L’auteur, un ancien de Wall Street qui a quitté le système, écoeuré par son hypocrisie, entame son ouvrage par une dénonciation de l’absurdité du fonctionnement de Wall Street, dont finalement, le seul objectif n’est pas de faire gagner de l’argent aux investisseurs, mais aux banquiers. Et à ce sujet, il est vraiment convaincant ! Il embraye ainsi sur les gros pièges qui attendent l’investisseur néophyte et esquisse implicitement au fil des pages une approche orientée vers la valeur, simplement basée sur le bon sens.
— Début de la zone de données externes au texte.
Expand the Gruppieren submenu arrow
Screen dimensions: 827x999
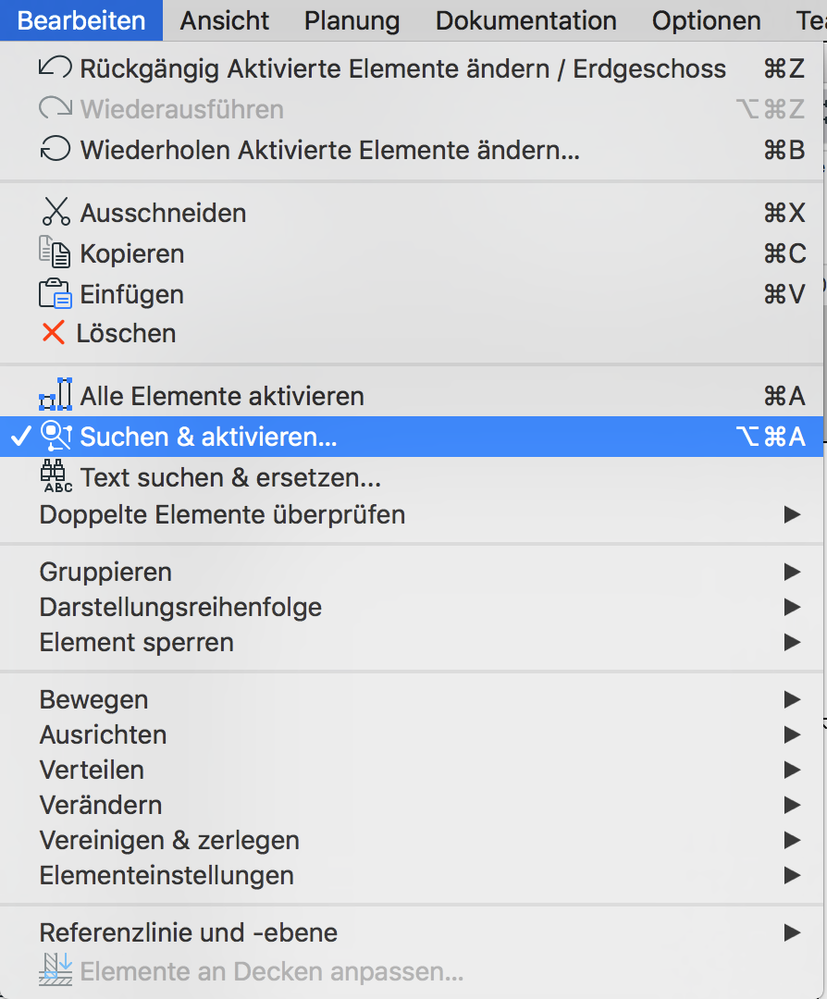792,572
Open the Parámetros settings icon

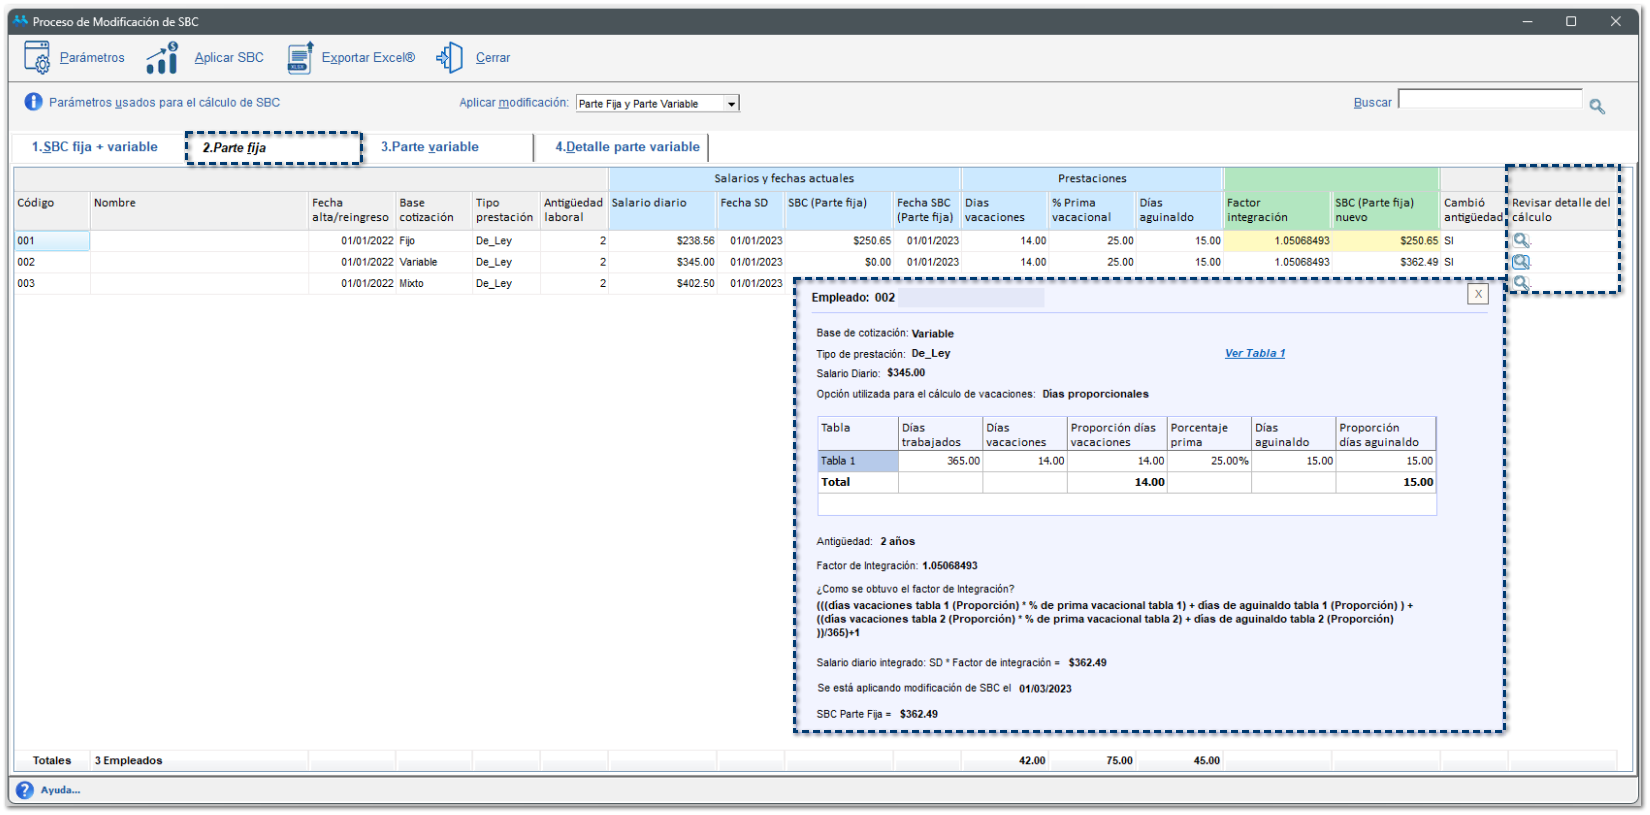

Progressivement, l’auteur en arrive à la partie « un peu » technique du livre, où il explique, à partir de cas concrets très simples, la différence entre résultat et cash-flows libres (qu’il appelle owner earnings) et explique que seules les entreprises qui génèrent régulièrement du cash pourront prospérer. Cela lui permet, sans entrer dans des détails techniques comme l’étude d’un bilan ou d’un compte de résultat, de glisser naturellement vers l’élaboration d’une stratégie value basée sur l’actualisation des cash-flows, qui n’est qu’une variante de la méthode DCF. Cela reste simple, mais limpide : grosso modo, l’idée est toujours d’établir un flux de trésorerie moyen sur les cinq ou six dernières années, puis de l’actualiser au coût du capital. Là où j’attendais l’auteur, c’est bien évidemment sur l’estimation de ce coût du capital, qui est toujours le problème majeur dans ce type de méthode. La solution qu’il propose est assez surprenante : il conseille de prendre le taux correspondant à la performance souhaitée. Par exemple, si l’investisseur souhaite en moyenne que son portefeuille progresse de 15% par an, il devra dans ses estimations utiliser un coût du capital de 15%. A la réflexion, ce n’est pas si éloigné que ça de la définition du coût du capital. Car plus l’investisseur est exigent en termes de performance, plus son taux d’actualisation sera haut, et donc plus la valeur intrinsèque calculée sera faible. Ce qui lui procurera in fine une plus grande marge de sécurité. Et donc, probablement, un meilleur profit…

L’auteur développe ensuite la notion de CROIC, qu’il définit comme la rentabilité des capitaux investis par rapport aux flux de trésorerie générés. La stratégie d’investissement commence à se dessiner pour de bon, et à ce stade, elle peut se résumer en trois axes :

1. Calculer le CROIC sur plusieurs années. Celui-ci tendant à converger avec le taux de croissance de l’entreprise, il doit être assez stable dans le temps et plutôt élevé. Ne retenir que les entreprises dont le CROIC est supérieur à 15%.
2. Calculer les flux de trésorerie à partir d’une moyenne sur plusieurs années et les actualiser avec le coût du capital comme mentionné plus haut.
3. En tout bon investisseur dans la valeur, si le titre décote suffisamment sur sa valeur intrinsèque, il pourra être acquis. Le « suffisamment » étant apprécié notamment en fonction du CROIC, ainsi que d’autres éléments moins tangibles que je laisse au lecteur le soin de découvrir dans le livre.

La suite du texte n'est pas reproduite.